WBTA provided the interview on which this story is based.
Verizon workers were out protesting on Lewiston Road this afternoon. They are members of Communication Workers of American Local 1117.
Spokesman Phil Rudnick, executive vice president of the union, said a middle-class way of life here and in other states is at stake as the group battles against jobs being shipped overseas and major cuts in pay, benefits and security. They have been in contract negotiations with Verizon since June 2015.
"Corporate greed is the biggest complaint," Rudnick said, "and the retrogressive demands they are looking for are astronomical."
All the while, profits have never been healthier.
He said Verizon made $1.5 billion in profits each month last year; they are beating those figures so far this year, with monthly profits of $1.8 billion for January, February and March.
Verizon wants to send call center jobs overseas, and force outdoor technicians to work a couple of hundred miles away from home for months at a time, plus cut pay and benefits, and obliterate job security.
The workers with the most skin in the game to lose are the ones who built the money-making behemoth one landline at a time.

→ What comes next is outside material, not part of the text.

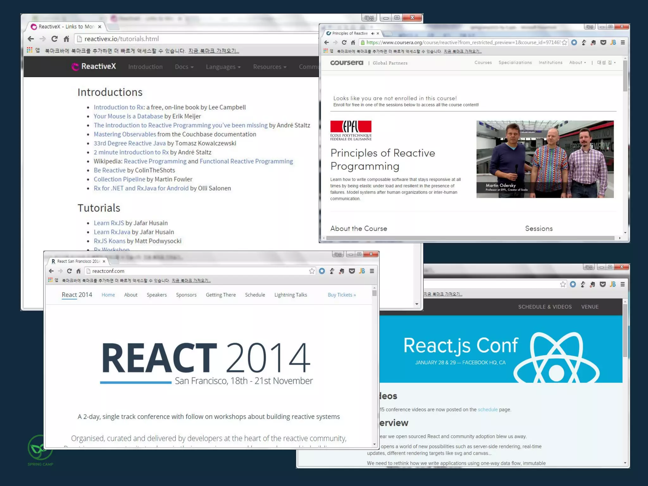Click JB extension icon in reactconf.com toolbar

362,271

"We built the infrastructure that gave them the profitability to go into the wireless department," Rudnick said, "and they're making billions of dollars on wireless as well."
The work done by those represented by CWA 1117 feeds all the cell towers the phones work off of, the data networks and DSL files. Now Verizon wants to lay off landline techs and bring in contractors.
"We're just looking for fair, middle-class, stable jobs that we've had not to be taken away," Rudnick said.
The union's concession in millions of dollars in health-care costs was deemed "not good enough" in recent negotiations.
On the line are jobs here, in Buffalo, Syracuse and Albany, as well as other states.
Local politicians have been supportive of the union's plight, the union leader said.